| Work instructions |
Find the lines below in which the string "page" occurs. Copy each one.

Stored items from a collection:
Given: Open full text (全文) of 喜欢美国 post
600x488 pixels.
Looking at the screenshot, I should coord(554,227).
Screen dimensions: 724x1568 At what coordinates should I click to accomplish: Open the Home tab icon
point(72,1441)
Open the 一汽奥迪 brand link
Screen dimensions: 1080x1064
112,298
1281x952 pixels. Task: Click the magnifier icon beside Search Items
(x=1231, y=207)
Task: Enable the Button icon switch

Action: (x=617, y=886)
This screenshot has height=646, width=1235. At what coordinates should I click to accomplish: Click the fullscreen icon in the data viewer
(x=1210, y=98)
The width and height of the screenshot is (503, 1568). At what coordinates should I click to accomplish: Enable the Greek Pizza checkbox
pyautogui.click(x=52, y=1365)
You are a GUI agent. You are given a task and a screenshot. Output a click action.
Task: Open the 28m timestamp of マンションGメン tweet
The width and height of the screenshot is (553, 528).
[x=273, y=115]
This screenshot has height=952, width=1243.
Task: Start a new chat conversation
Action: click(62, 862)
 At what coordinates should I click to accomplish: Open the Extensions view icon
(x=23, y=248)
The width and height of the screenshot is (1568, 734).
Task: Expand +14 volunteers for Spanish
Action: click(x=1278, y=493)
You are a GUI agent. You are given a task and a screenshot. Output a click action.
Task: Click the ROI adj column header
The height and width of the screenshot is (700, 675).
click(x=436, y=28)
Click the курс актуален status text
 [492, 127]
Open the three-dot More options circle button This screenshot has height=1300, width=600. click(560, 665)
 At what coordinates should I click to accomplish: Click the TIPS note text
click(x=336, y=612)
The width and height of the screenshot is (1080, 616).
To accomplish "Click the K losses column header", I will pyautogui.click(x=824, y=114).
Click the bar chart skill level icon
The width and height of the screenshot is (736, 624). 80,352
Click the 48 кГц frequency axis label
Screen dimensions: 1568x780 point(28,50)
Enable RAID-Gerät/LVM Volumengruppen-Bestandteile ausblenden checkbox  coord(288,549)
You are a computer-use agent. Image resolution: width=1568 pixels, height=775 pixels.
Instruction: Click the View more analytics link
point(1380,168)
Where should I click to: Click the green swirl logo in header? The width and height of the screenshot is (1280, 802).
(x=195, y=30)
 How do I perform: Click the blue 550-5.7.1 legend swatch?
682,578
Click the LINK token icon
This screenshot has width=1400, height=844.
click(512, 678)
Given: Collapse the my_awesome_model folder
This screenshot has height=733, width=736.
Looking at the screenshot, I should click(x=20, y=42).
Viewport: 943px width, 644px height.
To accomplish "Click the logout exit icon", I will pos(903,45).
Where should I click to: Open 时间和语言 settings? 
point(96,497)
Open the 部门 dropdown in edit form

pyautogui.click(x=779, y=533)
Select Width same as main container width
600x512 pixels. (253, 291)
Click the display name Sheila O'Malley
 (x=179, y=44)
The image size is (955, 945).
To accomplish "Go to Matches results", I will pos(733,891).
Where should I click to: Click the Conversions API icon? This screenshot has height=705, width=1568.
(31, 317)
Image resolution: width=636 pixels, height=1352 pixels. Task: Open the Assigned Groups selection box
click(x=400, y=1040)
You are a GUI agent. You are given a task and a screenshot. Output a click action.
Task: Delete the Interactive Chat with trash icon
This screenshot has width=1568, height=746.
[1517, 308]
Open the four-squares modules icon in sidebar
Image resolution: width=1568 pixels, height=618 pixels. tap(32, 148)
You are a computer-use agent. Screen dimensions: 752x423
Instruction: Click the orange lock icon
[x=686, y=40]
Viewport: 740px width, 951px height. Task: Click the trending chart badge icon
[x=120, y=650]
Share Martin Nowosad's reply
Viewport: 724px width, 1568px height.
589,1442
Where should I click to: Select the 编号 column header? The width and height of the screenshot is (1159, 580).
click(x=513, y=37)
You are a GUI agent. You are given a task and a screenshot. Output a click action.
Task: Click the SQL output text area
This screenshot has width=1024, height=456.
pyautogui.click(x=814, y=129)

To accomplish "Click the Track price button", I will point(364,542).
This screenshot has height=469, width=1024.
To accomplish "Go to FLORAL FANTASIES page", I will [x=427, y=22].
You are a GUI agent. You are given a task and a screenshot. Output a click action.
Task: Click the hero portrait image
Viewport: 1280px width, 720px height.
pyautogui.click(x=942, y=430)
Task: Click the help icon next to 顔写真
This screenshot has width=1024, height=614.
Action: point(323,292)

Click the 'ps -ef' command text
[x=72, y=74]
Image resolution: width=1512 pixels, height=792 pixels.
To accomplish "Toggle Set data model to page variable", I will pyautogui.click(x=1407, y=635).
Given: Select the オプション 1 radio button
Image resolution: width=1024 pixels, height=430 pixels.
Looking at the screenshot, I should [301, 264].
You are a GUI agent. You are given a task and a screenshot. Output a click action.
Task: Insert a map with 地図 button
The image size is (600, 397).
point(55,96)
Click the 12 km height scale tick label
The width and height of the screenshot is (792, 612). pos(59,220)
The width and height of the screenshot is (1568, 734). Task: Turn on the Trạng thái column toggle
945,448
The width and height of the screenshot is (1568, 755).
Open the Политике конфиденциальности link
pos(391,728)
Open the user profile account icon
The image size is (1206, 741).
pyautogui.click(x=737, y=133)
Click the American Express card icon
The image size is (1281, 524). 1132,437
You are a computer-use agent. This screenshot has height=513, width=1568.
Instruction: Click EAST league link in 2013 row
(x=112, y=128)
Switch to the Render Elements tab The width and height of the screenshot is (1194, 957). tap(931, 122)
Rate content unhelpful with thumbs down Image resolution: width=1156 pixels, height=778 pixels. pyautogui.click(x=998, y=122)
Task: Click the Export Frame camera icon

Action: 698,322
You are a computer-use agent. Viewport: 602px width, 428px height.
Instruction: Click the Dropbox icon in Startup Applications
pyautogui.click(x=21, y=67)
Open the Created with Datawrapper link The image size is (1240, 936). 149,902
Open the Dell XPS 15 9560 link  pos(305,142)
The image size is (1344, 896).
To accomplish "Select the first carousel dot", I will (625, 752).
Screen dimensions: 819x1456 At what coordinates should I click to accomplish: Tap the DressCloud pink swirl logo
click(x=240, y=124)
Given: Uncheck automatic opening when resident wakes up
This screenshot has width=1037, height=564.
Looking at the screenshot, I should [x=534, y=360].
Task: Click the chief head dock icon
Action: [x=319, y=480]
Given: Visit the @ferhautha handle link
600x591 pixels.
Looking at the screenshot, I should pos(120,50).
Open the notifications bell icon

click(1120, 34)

| Response below |
To accomplish "Go to FLORAL FANTASIES page", I will [x=427, y=22].
To accomplish "Toggle Set data model to page variable", I will pyautogui.click(x=1407, y=635).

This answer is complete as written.